Native InterlockedIncrement64 is now not available when compiling for 32 bit environment, OK, it makes sense because in .NET you can't align memory as required and it may be called from managed then they dropped it.
In .NET we can call Interlocked.Increment() with a reference to a 64 bit variable, we still don't have any constraint about its alignment (for example in a structure, also where we may use FieldOffset and StructLayout) but documentation doesn't mention any limitation (AFAIK). It's magic, it works!
Hans Passant noted that Interlocked.Increment() is a special method recognized by JIT compiler and it will emit a call to COMInterlocked::ExchangeAdd64() which will then call FastInterlockExchangeAddLong which is a macro for InterlockedExchangeAdd64 which shares same limitations of InterlockedIncrement64.
Now I'm perplex.
Forget for one second managed environment and go back to native. Why InterlockedIncrement64 can't work but InterlockedExchangeAdd64 does? InterlockedIncrement64 is a macro, if intrinsics aren't available and InterlockedExchangeAdd64 works then it may be implemented as a call to InterlockedExchangeAdd64...

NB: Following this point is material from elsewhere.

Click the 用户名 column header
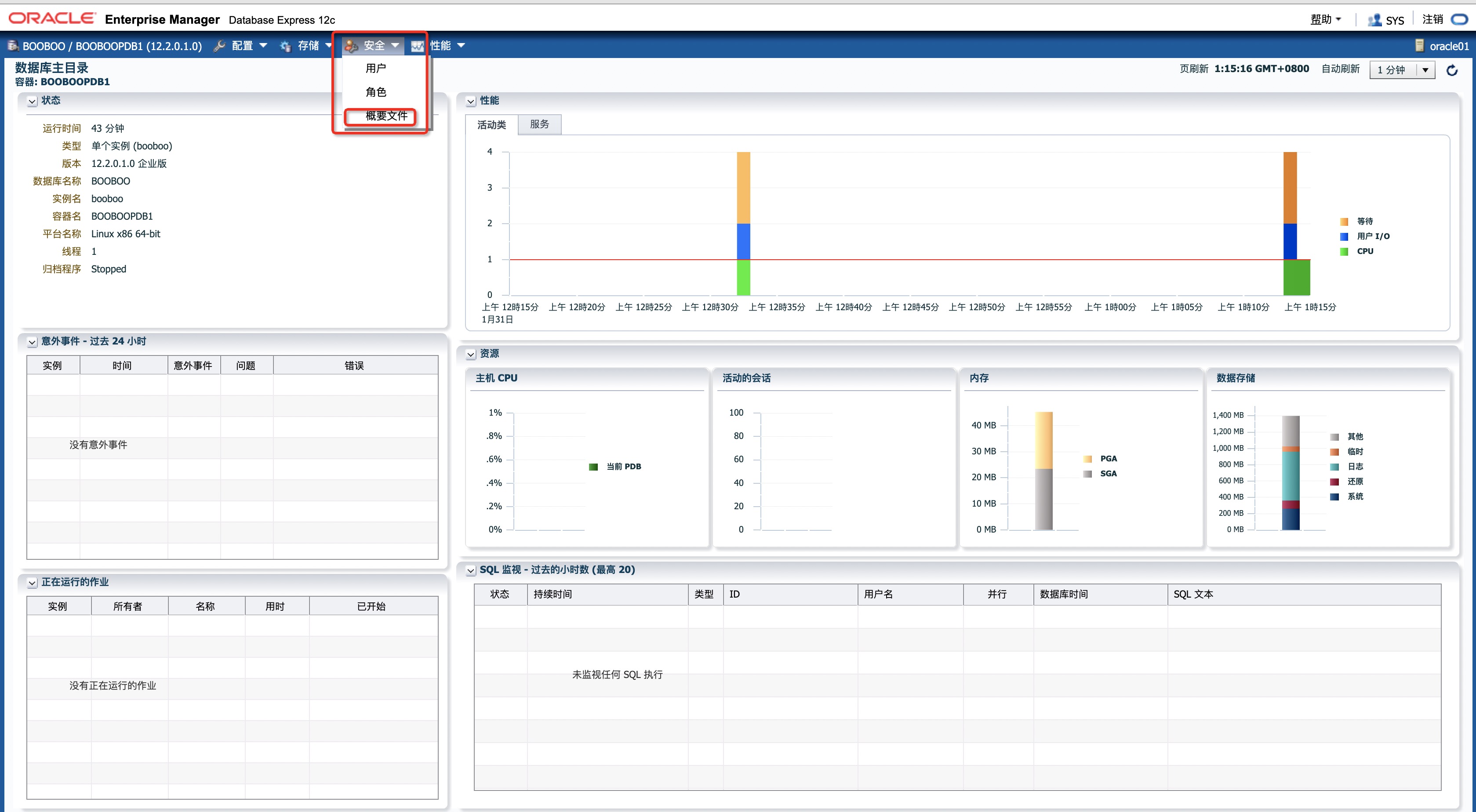 click(878, 594)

Let's go back to managed: how an atomic 64 bit increment is implemented on 32 bit systems? I suppose sentence "This function is atomic with respect to calls to other interlocked functions" is important but still I didn't see any code (thanks Hans to point out to deeper implementation) to do it. Let's pick InterlockedExchangedAdd64 implementation from WinBase.h when intrinsics aren't available:
FORCEINLINE
LONGLONG
InterlockedExchangeAdd64(
_Inout_ LONGLONG volatile *Addend,
_In_ LONGLONG Value
)
{
LONGLONG Old;
do {
Old = *Addend;
} while (InterlockedCompareExchange64(Addend,
Old + Value,
Old) != Old);
return Old;
}
How can it be atomic for reading/writing?